[Start of Attachment]

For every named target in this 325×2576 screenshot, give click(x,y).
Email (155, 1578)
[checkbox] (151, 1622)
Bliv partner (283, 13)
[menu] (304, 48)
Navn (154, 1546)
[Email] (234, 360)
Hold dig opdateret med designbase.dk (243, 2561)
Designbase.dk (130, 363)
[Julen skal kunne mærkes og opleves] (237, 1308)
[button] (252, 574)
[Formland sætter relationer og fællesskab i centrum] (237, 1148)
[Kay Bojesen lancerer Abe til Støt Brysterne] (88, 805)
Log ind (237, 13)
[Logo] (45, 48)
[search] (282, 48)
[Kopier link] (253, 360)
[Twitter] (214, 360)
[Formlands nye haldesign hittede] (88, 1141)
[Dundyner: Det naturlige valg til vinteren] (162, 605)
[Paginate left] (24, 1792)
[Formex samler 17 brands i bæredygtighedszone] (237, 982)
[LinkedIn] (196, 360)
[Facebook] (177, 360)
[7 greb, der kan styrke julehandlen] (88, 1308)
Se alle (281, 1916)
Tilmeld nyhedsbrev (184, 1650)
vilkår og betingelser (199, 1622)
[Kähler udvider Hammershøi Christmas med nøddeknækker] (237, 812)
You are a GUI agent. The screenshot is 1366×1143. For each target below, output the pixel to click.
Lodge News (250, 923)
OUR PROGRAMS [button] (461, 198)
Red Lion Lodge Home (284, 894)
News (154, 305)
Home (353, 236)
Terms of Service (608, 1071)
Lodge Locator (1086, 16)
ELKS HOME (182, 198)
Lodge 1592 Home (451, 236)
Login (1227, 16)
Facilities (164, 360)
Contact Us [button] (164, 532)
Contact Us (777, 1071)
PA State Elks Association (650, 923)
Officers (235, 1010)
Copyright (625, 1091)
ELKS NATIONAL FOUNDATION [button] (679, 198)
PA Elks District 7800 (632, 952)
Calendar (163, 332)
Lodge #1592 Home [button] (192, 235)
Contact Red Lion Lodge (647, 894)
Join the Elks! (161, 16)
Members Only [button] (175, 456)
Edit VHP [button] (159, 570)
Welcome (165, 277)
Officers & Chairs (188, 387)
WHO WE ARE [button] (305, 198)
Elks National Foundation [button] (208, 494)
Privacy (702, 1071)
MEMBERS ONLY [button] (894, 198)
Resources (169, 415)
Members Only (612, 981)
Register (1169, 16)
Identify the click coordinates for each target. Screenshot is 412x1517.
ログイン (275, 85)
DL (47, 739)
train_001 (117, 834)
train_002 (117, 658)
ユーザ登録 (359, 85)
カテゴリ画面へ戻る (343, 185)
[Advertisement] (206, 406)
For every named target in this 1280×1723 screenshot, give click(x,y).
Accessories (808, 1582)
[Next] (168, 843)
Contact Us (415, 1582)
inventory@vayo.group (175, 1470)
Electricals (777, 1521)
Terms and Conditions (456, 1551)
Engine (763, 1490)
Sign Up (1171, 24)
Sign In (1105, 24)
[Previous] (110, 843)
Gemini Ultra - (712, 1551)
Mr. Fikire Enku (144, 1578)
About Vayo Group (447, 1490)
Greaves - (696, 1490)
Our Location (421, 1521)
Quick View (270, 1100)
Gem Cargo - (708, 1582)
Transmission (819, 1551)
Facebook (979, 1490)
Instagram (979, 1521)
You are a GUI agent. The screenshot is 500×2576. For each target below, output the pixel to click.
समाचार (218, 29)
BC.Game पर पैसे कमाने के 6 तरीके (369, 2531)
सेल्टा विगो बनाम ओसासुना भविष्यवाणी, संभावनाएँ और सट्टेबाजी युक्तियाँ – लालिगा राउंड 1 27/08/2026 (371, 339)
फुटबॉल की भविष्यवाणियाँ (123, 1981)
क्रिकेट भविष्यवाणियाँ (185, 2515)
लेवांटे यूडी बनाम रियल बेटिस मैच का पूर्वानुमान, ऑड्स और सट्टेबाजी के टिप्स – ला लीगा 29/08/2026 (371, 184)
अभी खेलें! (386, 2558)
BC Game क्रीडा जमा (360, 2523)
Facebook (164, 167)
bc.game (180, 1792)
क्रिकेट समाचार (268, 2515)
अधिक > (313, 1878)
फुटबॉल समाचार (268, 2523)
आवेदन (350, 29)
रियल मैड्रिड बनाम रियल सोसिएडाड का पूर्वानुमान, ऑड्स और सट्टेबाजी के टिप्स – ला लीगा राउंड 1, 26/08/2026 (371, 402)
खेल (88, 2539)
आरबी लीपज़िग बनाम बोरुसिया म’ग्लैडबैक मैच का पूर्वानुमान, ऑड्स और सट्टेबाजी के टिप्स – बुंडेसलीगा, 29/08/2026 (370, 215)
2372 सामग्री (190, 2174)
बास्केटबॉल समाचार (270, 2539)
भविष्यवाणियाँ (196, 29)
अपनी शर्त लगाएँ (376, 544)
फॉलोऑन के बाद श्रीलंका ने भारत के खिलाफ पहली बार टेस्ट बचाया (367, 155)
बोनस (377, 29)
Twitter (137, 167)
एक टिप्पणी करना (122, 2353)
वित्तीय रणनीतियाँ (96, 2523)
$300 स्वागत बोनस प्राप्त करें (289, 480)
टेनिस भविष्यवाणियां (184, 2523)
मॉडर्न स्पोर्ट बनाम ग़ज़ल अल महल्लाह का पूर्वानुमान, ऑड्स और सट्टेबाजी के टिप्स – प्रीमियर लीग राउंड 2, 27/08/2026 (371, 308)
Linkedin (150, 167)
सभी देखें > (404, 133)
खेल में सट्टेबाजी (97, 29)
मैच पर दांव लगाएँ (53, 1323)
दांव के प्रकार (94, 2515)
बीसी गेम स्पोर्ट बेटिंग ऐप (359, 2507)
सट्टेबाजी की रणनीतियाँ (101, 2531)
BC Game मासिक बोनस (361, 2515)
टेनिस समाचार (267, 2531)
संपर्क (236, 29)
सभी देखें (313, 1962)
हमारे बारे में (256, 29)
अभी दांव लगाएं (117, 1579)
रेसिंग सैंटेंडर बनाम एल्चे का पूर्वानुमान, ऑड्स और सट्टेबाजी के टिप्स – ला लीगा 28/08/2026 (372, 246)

[End of Attachment]

Aim of the task: Now copy each line of the entries that mentions "Lion".

Your solution:
Red Lion Lodge Home (284, 894)
Contact Red Lion Lodge (647, 894)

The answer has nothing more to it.